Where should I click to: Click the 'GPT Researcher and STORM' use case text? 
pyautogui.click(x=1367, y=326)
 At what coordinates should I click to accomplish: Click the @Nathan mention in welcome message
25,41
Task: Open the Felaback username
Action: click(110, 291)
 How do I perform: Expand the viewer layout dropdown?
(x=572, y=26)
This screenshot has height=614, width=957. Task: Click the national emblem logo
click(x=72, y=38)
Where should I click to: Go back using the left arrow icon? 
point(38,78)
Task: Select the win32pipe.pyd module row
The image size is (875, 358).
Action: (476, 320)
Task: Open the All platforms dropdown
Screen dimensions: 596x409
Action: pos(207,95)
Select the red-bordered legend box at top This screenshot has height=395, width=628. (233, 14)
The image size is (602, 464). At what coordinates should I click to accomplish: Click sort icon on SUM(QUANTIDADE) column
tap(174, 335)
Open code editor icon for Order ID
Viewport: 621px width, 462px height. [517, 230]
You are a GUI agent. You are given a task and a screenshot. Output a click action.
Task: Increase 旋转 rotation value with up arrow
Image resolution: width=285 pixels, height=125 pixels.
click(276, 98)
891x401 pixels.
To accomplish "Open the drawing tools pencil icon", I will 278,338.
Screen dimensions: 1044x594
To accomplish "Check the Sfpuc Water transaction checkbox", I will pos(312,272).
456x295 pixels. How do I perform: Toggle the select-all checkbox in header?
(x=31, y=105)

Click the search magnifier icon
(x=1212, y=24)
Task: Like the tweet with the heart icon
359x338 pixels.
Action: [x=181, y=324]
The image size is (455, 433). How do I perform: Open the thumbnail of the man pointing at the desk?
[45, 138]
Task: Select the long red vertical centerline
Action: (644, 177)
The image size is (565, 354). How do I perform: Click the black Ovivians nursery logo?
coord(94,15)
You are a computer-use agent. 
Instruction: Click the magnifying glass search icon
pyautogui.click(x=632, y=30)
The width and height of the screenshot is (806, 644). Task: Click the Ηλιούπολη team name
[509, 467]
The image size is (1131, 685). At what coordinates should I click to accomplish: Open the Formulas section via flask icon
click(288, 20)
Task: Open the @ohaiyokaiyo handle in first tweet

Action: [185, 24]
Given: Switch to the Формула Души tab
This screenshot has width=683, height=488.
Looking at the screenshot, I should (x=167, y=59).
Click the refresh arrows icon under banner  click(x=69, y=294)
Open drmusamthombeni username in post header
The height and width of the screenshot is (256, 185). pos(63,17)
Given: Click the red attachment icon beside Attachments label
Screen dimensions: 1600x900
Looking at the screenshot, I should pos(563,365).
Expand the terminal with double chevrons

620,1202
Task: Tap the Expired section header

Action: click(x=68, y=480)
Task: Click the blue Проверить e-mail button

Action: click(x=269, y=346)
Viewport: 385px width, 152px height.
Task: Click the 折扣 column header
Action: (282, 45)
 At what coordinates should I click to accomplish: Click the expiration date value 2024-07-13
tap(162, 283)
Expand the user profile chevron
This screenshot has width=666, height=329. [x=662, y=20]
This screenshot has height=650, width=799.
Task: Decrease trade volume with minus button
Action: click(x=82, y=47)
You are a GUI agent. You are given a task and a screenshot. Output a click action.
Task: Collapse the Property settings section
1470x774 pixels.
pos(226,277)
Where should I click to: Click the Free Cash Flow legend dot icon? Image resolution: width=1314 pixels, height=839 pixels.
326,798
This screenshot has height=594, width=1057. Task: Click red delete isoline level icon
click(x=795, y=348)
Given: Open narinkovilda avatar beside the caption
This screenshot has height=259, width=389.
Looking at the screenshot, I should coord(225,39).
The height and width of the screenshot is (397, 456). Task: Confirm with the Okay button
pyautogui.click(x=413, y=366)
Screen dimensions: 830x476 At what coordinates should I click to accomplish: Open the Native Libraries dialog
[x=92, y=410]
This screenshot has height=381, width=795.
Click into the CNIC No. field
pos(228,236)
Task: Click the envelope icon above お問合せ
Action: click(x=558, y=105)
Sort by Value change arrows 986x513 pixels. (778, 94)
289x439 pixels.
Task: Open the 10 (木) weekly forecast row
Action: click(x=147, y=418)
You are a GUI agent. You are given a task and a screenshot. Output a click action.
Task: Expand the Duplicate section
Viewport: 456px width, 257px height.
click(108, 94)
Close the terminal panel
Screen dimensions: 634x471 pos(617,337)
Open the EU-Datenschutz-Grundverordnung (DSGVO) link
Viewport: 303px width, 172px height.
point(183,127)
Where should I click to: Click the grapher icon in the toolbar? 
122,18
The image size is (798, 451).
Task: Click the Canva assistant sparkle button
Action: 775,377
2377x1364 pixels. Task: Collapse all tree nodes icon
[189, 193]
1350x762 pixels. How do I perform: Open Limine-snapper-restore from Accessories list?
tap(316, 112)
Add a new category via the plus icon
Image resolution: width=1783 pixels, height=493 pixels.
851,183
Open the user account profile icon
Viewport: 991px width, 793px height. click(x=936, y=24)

**Task requirements**:
Copy every line of the rows above that contains the word "what".

**Response**:
 At what coordinates should I click to accomplish: Click the @Nathan mention in welcome message
The image size is (602, 464). At what coordinates should I click to accomplish: Click sort icon on SUM(QUANTIDADE) column
The image size is (1131, 685). At what coordinates should I click to accomplish: Open the Formulas section via flask icon
 At what coordinates should I click to accomplish: Click the expiration date value 2024-07-13
Screen dimensions: 830x476 At what coordinates should I click to accomplish: Open the Native Libraries dialog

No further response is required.